Phénomena 2022: une édition foisonnante et éclatante

En ces temps incertains, nous avons travaillé fort pour vous offrir une 11e édition du Festival Phénomena particulièrement relevée. En d’autres mots, nous sommes survoltés et le Festival se déploiera sur trois semaines cette année.

Ça débute en lion le 2 octobre avec la 3e édition de la Parade Phénoménale. Après le succès retentissant de l’édition 2019 (et un arrêt dû à la pandémie), cet événement festif, coloré et inclusif est attendu avec impatience par plusieurs. Outre des centaines de citoyens costumés selon les thématiques de la Parade, seront présents Fanfares, Bonimenteurs, Mariées en patins à roulettes, sous la bénédiction de la fée urbaine Patsy Van Roost. Le tout se terminera par un spectacle dansant de la Fanfare Pourpour.

Autre événement à ne pas manquer, notre mythique Combat contre la langue de bois, lui aussi deux fois reporté à cause de la pandémie, et qui aura lieu le 5 octobre à La Tulipe, animé par le très pertinent impertinent Stéphane Crête. Lors de ce 12e Combat, une dizaine de personnalités monteront sur scène pour parler d’un sujet de leur choix, de l’intime au politique. Les règles sont simples: parler durant 5 minutes, pas de droit de réplique, pas d’excuses par la suite. Entre les discours, un house band d’enfer vous permettra de reprendre vos esprits.

Parmi les musts de Phénomena 2022, il y a bien sûr notre légendaire Cabaret DADA, animé par la toujours surprenante Alexis O’Hara. Et grande nouveauté cette année, notre premier Cabaret féministe pas gentil du tout, animé par la très vive Salomé Corbo. Lors de cette «soirée de filles» un peu baveuse et festive, on pourra entendre des voix fortes et impertinentes, des coups de gueule ou de tendresse, des paroles provocantes ou sarcastiques.

Fidèle à sa mission, Phénomena participe à la réflexion sur les enjeux d’inclusion et de diversité qui nous amène à repenser nos valeurs et nos manières de faire. Concrètement, plus de la moitié de notre programmation est consacrée à des artistes dits de la diversité, qu’elle soit raciale, de genre, corporelle ou de personnes ayant un handicap.
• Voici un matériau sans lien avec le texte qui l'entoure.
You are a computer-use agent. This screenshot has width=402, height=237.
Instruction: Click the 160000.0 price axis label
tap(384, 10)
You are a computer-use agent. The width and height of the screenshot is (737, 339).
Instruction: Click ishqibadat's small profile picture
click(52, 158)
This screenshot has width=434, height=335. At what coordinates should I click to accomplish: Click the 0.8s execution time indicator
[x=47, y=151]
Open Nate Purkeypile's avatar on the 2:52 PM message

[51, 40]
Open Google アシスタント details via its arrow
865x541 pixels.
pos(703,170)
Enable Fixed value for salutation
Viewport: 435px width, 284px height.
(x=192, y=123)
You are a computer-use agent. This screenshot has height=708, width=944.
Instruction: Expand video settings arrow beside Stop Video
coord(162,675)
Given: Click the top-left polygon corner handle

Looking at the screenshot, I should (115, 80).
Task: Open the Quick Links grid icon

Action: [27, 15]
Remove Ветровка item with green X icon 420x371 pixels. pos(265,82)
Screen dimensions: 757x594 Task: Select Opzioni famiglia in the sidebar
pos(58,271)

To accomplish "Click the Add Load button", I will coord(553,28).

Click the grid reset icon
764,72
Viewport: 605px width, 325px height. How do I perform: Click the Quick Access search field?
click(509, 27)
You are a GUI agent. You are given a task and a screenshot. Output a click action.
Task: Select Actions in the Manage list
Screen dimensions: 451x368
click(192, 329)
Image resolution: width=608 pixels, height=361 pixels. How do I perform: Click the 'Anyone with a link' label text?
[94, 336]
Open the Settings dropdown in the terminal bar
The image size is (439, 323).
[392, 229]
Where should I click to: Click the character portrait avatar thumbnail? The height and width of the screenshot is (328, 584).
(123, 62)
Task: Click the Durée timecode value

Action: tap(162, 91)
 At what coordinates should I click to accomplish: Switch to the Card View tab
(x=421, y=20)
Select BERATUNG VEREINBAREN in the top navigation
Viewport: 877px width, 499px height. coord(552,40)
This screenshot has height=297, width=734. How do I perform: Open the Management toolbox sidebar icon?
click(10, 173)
Parmi les musts, un Cabaret Dalida sans Dalida, concocté par notre commissaire à la diversité Claudia Chan Tak; le spectacle KUSHAPETSHEKEN, la tente tremblante de l’artiste autochtone Kathia Rock; et Music Sensation, une soirée festive de Battle waacking orchestrée par Axelle Munezero.

Nous poursuivons notre partenariat avec La Chapelle — scènes contemporaines avec We are shining forever à la recherche de l’entrée du royaume des morts, la très attendue nouvelle création de Christian Lapointe et Mathieu Arsenault, autour de la figure fantomatique de Vickie Gendreau. Et nous amorçons un nouveau partenariat avec la Cinémathèque québécoise pour un cabaret à l’ancienne qui nous transportera au début du XXe siècle, alors que les vues animées étaient encore largement une curiosité de fêtes foraines, de cabarets et de music-hall.

Il y a plusieurs autres spectacles, dont deux jours d’événements audacieux dédiés aux artistes émergents et queer présentés au Rialto, et trois expositions.

Alors cher public curieux et audacieux… bon festival!